Restate the last part of the records below word for word, beginning at the line with "Switch to the 分析 ribbon tab" and ending at the final line.

=== Information provided ===

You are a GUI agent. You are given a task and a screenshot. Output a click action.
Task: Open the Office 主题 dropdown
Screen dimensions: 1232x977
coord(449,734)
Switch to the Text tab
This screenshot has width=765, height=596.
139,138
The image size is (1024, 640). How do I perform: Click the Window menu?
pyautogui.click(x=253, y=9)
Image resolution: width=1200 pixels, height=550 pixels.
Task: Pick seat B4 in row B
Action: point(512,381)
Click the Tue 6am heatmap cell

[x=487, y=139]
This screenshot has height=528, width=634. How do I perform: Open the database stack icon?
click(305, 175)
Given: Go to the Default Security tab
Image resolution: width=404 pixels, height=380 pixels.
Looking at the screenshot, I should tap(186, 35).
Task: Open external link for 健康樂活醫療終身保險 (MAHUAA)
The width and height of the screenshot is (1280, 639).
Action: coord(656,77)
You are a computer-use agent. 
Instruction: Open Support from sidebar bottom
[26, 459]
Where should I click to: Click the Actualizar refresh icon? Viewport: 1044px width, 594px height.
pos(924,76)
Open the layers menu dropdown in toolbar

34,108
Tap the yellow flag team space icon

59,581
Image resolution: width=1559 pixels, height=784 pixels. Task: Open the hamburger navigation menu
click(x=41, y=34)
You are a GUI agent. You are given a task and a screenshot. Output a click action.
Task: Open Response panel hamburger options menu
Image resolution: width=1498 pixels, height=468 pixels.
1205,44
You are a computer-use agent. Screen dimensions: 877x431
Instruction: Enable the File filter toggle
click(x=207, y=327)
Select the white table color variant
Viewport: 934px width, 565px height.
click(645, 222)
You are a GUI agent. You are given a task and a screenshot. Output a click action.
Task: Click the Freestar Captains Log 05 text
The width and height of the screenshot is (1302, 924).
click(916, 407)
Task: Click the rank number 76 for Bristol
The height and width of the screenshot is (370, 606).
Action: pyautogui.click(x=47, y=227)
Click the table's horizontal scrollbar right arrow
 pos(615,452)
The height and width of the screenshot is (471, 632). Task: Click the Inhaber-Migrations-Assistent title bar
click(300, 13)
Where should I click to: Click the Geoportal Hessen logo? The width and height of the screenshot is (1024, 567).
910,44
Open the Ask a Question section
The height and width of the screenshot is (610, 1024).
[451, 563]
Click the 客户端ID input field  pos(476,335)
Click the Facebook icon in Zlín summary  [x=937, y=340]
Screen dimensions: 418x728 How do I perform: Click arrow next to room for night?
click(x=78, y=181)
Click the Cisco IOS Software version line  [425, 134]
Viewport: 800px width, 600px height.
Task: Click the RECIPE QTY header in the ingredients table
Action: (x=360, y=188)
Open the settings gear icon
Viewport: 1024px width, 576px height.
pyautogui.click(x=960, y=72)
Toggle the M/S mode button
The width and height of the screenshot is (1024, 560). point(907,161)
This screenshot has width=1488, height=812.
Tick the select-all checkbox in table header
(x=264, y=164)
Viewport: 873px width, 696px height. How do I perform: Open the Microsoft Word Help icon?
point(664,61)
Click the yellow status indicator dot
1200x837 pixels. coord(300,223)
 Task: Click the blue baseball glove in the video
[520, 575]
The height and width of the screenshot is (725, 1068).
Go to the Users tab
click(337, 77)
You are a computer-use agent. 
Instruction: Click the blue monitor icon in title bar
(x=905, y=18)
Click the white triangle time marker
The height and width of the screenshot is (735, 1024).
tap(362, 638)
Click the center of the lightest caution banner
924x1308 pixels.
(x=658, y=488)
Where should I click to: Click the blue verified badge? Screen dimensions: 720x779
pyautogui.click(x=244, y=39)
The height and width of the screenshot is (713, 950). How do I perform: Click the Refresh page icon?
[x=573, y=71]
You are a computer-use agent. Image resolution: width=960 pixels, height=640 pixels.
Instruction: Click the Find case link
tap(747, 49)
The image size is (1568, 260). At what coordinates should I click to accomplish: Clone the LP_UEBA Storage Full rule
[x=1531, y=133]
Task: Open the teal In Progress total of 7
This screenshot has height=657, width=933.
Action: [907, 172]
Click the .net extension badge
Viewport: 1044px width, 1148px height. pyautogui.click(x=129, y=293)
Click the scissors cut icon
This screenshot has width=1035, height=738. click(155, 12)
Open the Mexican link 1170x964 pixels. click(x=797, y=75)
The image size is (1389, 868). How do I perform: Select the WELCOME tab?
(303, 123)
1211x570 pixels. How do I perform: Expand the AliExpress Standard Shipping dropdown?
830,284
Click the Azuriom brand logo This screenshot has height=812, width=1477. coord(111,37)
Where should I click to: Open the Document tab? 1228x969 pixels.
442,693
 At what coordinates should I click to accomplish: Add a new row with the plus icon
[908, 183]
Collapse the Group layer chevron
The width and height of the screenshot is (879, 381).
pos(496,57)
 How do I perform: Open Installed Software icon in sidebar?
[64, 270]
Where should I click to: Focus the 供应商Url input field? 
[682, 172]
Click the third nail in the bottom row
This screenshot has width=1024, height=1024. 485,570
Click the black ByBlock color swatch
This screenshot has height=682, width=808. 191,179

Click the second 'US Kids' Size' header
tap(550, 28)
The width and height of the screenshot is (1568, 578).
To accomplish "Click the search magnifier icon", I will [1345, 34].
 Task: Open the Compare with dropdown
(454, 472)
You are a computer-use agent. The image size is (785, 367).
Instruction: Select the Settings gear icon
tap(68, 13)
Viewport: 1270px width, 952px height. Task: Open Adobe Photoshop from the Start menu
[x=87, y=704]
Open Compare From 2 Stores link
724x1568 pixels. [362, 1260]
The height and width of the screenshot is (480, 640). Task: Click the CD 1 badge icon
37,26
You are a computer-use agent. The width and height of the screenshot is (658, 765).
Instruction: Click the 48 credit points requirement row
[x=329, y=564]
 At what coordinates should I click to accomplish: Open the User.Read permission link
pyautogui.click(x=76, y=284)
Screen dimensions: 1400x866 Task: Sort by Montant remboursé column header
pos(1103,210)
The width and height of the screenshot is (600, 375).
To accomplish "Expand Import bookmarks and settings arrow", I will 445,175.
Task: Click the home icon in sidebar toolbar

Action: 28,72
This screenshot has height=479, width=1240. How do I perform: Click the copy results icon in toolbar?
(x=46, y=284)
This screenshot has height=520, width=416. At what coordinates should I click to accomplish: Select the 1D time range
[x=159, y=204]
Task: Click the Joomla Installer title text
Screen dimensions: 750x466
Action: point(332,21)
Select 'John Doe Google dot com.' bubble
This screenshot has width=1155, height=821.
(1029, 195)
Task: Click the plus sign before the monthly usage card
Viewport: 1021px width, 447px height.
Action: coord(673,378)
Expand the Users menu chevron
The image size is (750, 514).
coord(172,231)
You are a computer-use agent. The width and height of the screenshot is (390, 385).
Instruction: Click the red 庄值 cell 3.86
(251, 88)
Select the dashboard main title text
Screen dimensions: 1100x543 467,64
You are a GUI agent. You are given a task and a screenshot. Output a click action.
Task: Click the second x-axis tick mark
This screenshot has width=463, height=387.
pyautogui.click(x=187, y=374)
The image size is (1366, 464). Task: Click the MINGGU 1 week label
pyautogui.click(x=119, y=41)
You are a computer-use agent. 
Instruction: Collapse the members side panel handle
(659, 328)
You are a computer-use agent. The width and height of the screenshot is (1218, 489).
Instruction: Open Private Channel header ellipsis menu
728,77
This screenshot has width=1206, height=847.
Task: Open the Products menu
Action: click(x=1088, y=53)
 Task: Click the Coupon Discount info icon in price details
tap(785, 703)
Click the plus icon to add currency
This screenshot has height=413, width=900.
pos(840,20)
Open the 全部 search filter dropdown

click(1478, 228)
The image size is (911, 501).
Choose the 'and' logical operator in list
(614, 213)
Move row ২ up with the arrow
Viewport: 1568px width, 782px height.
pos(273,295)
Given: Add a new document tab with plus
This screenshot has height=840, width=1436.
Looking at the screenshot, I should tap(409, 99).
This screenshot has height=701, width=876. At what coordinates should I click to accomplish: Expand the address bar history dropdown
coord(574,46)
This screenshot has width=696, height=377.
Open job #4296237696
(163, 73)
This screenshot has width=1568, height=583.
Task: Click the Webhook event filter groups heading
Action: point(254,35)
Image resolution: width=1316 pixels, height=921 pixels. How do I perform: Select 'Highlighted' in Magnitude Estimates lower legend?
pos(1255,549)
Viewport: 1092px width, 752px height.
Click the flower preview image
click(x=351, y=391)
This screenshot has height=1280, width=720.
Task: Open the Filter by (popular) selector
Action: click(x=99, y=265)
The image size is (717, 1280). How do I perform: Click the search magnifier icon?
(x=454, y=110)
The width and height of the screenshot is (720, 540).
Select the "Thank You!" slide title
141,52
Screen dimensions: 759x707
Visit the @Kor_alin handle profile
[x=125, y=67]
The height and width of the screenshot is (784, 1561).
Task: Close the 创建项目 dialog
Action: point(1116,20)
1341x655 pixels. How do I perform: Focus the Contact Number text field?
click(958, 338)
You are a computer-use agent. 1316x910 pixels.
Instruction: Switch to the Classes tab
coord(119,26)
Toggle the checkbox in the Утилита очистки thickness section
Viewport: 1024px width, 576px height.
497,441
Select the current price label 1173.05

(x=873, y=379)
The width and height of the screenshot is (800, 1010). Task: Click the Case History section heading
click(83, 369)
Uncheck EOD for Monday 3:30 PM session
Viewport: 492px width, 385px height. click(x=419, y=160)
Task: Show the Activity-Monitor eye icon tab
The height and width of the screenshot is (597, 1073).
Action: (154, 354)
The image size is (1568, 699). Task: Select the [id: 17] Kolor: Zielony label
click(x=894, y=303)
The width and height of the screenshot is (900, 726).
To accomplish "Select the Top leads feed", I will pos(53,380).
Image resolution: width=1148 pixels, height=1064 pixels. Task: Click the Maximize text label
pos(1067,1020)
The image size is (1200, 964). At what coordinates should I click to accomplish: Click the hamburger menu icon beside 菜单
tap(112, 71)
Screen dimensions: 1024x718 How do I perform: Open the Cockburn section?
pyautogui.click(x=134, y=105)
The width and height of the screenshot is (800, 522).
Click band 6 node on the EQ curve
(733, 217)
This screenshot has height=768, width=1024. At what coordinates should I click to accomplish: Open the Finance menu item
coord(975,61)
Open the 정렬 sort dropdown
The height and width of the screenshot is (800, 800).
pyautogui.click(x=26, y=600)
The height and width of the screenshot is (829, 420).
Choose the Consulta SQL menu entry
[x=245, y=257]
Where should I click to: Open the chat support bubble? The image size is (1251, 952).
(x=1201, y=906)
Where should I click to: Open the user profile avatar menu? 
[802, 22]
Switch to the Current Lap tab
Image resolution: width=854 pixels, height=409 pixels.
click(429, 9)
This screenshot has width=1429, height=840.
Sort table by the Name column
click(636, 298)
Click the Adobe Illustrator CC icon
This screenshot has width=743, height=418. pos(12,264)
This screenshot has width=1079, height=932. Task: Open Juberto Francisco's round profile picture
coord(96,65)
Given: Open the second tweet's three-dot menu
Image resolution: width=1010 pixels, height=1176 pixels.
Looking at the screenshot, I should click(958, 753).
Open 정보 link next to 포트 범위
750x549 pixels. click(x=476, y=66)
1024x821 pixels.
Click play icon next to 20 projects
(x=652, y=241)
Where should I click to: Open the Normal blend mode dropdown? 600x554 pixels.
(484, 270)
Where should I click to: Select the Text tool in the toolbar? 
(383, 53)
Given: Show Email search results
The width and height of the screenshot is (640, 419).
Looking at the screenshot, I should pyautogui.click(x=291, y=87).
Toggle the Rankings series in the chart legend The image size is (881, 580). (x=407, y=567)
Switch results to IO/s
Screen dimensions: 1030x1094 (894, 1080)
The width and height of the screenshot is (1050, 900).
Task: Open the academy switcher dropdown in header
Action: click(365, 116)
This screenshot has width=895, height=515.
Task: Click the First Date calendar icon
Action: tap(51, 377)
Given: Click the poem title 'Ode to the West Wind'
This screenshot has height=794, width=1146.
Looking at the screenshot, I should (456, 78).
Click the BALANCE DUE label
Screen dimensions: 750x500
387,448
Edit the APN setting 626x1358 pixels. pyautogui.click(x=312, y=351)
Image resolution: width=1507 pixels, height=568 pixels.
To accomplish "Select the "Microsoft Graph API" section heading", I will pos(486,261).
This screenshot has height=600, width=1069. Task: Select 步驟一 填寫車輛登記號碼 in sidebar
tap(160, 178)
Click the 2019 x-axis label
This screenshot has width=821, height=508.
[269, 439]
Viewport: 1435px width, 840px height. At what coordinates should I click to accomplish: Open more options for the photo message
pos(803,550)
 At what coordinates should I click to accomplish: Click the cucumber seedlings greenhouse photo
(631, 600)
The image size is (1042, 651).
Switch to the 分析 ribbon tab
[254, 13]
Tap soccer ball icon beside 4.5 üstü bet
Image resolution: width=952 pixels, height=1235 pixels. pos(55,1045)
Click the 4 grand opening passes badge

===

- Written solution -
Switch to the 分析 ribbon tab
[254, 13]
Tap soccer ball icon beside 4.5 üstü bet
Image resolution: width=952 pixels, height=1235 pixels. pos(55,1045)
Click the 4 grand opening passes badge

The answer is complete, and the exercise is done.